Les frais de santé à la charge des ménages restent minimes en Europe de l’Ouest en comparaison avec les pays de la Communauté des États indépendants (CEI), issus de l’ancien bloc soviétique, montre le « Rapport sur la santé en Europe » qui couvre 53 pays.

Sur l’ensemble de la région, les dépenses totales de santé atteignent 8,2% du PIB en 2014, en hausse de 20% par rapport à 2000. Cette moyenne recouvre des réalités diverses: le chiffre s’établit à 7,1% en Russie, 9,1% au Royaume-Uni et 11,9% en Suède.

Surtout, la répartition de ces dépenses, entre public et privé, éclaire sur les politiques de santé d’un pays à un autre. Ainsi en Suède, l’État assure 84% des dépenses de santé, contre 78,2% en France, 52,2% en Russie et 28,8% au Tadjikistan.

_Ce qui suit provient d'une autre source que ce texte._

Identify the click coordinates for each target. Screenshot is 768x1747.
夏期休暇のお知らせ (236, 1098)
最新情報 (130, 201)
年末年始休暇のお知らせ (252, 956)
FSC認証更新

Concrètement, le gouvernement suédois dépensait 3.785 euros pour la santé de chaque habitant en 2014, soit plus que les gouvernements allemand (3.344 euros), français (3.043 euros), russe (827 euros) ou tadjik (46 euros). La moyenne sur la « région Europe » s’élève à 1.622 euros, et à 2.346 euros dans l’UE.


En conséquence, au Tadjikistan, les dépenses de santé des ménages représentaient, en 2014, 61,7% du total des dépenses de santé. Cette proportion s’élève à 45,8% en Russie, 14,1% en Suède et 6,3% en France.

Lorsque ce chiffre tombe « sous les 15%, très peu de ménages sont confrontés à des dépenses de santé qui les appauvrissent », souligne l’OMS.

Pour saisir l’impact des dépenses publiques de santé, l’OMS prend notamment comme exemple l’évolution de la mortalité maternelle : en « région Europe » en 2015, pour 100.000 naissances, 17 femmes enceintes sont mortes de causes évitables liées à la grossesse ou l’accouchement, en baisse de presque 50% depuis 2000.

Mais le chiffre monte jusqu’à 32 au Tadjikistan et 25 en Russie, soit 8 et 6 fois plus, respectivement, qu’en Suède la même année (4 décès). En France, la mortalité maternelle s’élevait à 8 femmes enceintes pour 100.000 naissances en 2015.